Compared with an external hard drive, the Corsair EX400U is remarkably speedy. On the CrystalDiskMark benchmark measuring sequential read and write speeds (transferring large files one after another, similar to when you’re backing up your laptop’s main drive or transferring video files), our top external hard drive pick managed read speeds of 129 MB/s and write speeds of 119 MB/s, while the EX400U zipped through the same test at speeds of 3,273 MB/s and 2,937 MB/s, respectively. The EX400U is more than fast enough to justify the expense.

It’s an excellent choice for expanding your laptop’s or game console’s storage. On a different subset of the CrystalDiskMark test that is designed to simulate the demands of tasks such as transferring multiple small files or running programs off the external SSD, the EX400U was also an excellent performer. In these tests, the EX400U had random read and write speeds at the top of the range (59 MB/s and 128 MB/s, respectively), whereas our former pick, the Samsung T7 Shield, was much slower (30 MB/s read and 81 MB/s write). Using a drive with twice the write speed has a significant impact on day-to-day use; if, for example, you use it to back up seldomly played games off the internal SSD in your Xbox or PlayStation to free up the space for new games and then reinstall them later on demand, it’s a lot faster and more convenient than reinstalling them over the internet.

Clockwise, from top right: the Corsair EX400U, the Samsung T9, the Lexar SL500, and a deck of playing cards for comparison. Michael Hession/NYT Wirecutter

It has a useful drive-activity LED next to its USB-C port. The light lets you see at a glance whether the drive is transferring files, so that you know when it isn’t safe to unplug the drive.

It’s one of the most compact drives we’ve tested. The 2.6-inch square is less than half an inch thick, just a little bigger than a matchbox, so it’s easy to take on the go. The EX400U’s metal and plastic case feels well made and sturdy.

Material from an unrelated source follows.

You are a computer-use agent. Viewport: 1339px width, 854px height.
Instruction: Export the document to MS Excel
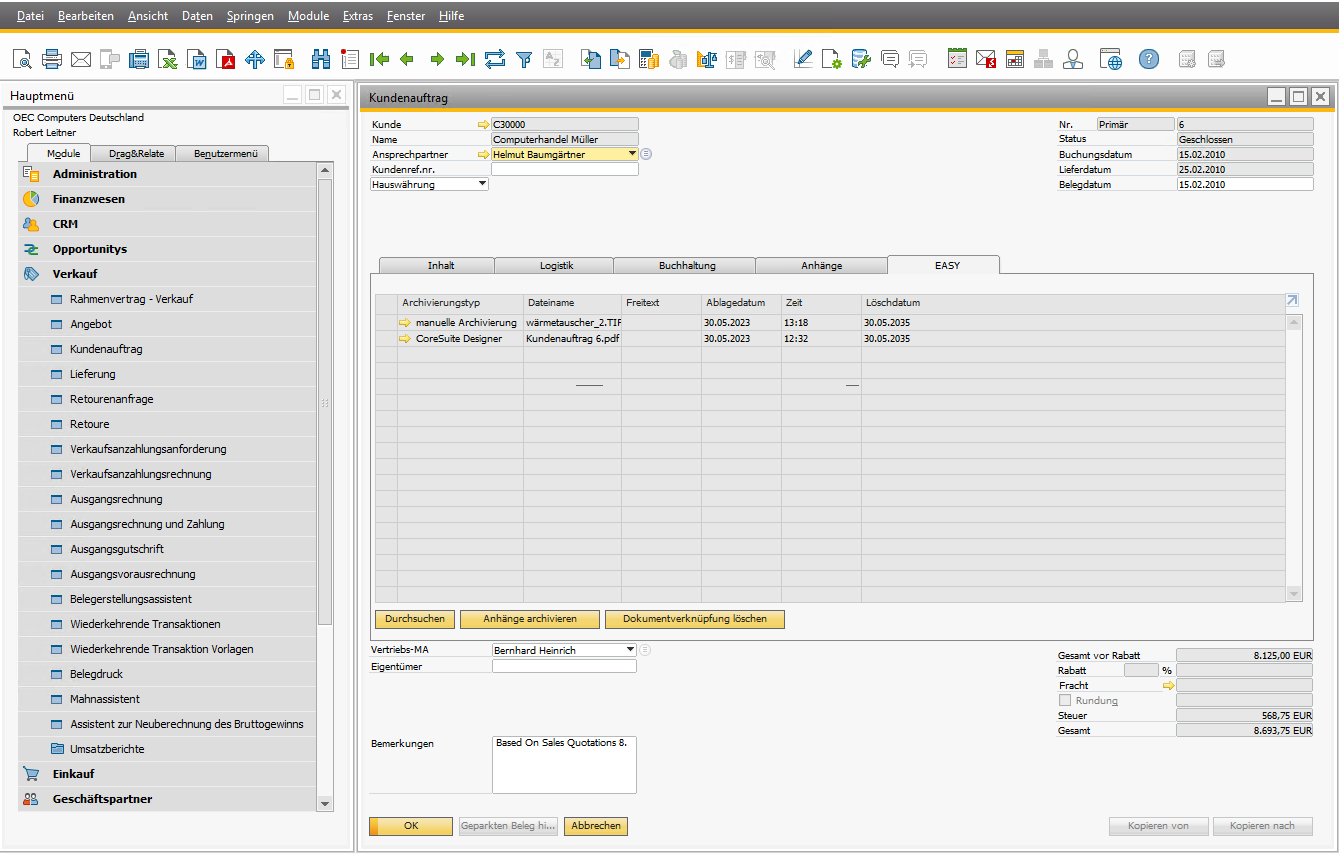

It snaps to the back of a MagSafe-compatible iPhone for transferring files. The Corsair EX400U has a white ring on the underside that magnetically aligns with the MagSafe coils inside an Apple iPhone 12 or newer. That means you can attach it to an iPhone and comfortably carry them both in one hand. Although we don’t recommend using a portable SSD for easy iPhone photo backup (manually backing up images takes too long), we appreciate the addition anyway. If you purchase a stick-on MagSafe ring, you can also attach the drive to your laptop’s lid when you’re backing it up or transferring files.

Flaws but not dealbreakers

It doesn’t come with a USB-A cable. Several of the EX400U’s competitors come with a USB Type-A cable to connect the drive to older laptops or if you’ve run out of USB-C ports. But USB Type-A delivers slower transfer speeds, and the majority of laptops have multiple USB-C ports, so lacking a Type-A cable or adapter is less of a drawback these days.

Corsair EX400U SSDs have a shorter warranty. Corsair offers three years of protection, which is less than the five years of coverage that Crucial, Lexar, and SanDisk offer on the drives we’ve tested for this guide. But external hard drives typically have only one or two years of coverage, so three years is solid in comparison.